Another issue is a piece of lattice that had been added per request from Zoning Official Jeb Brady. An electrical wire was within reach from the second floor porch, so as safety measure, the lattice was added to the project. It was consensus of the board that the wire should be rerouted and the lattice removed.
The request to modify the certificate was denied.
An application for the addition of a screened-in rear porch for Mollie and Denis Pickron of 501 Monroe was approved. 501 Monroe Avenue is considered a contributing structure on a non-conforming size lot. Although space in the backyard is somewhat limited due to the existence of a detached structure, the size, and permeability of porch allow it to meet standards. Of note, the work will be performed by Scott Sims Construction who has a reputation for high quality editions and renovations in the historic district.

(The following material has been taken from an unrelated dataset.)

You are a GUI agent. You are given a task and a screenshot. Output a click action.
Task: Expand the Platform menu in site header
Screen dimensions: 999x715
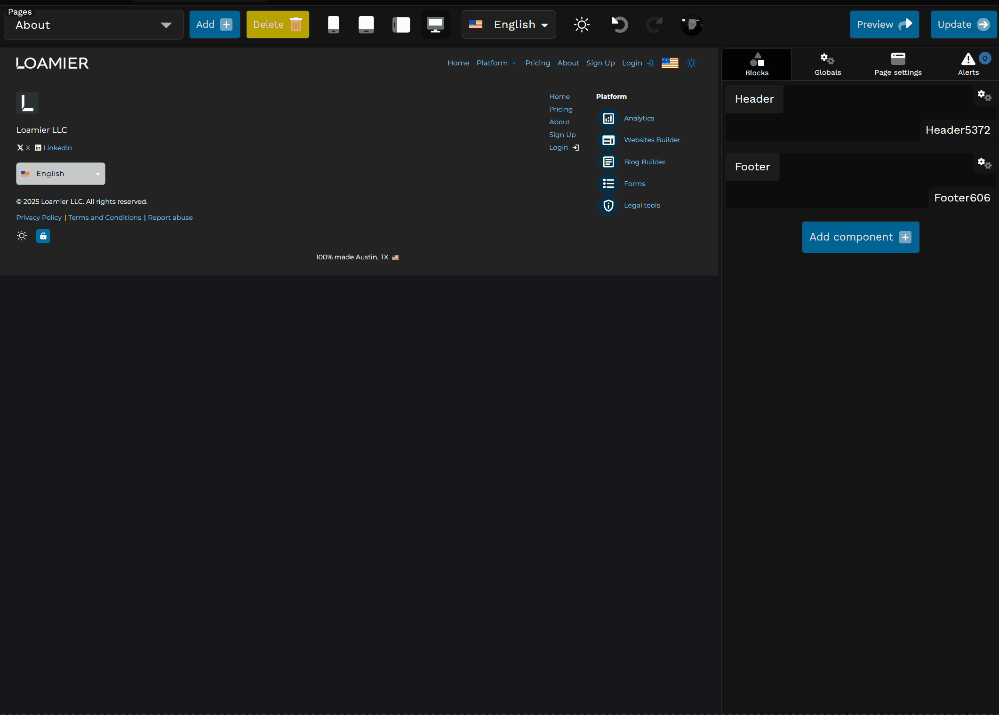(x=495, y=63)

The application was approved.
During last month’s meeting, Board directed staff to research solar panels, and how they might be applied in the historic district. The Board was considering adding language for possible inclusion in the roof section of the Historic District Guidelines. After research, Planner DiRe brought back two documents that went into detail about solar panels, The Secretary of the Interior’s Standards for Rehabilitation & Illustrated Guidelines on Sustainability for Rehabilitating Historic Buildings and The National Alliance of Preservation Commissions Sample Guidelines for Solar Systems in Historic Districts.
The consensus was rather than add new language to the Guidelines, to instead adopt and add these documents to the Appendix. The solar panel decision was tabled until the board could research procedural options regarding adopting these standards.
Mr. DiRe also informed the Board that the grant application from the Department of Historic Resources for “One-Day Workshop Training” was denied.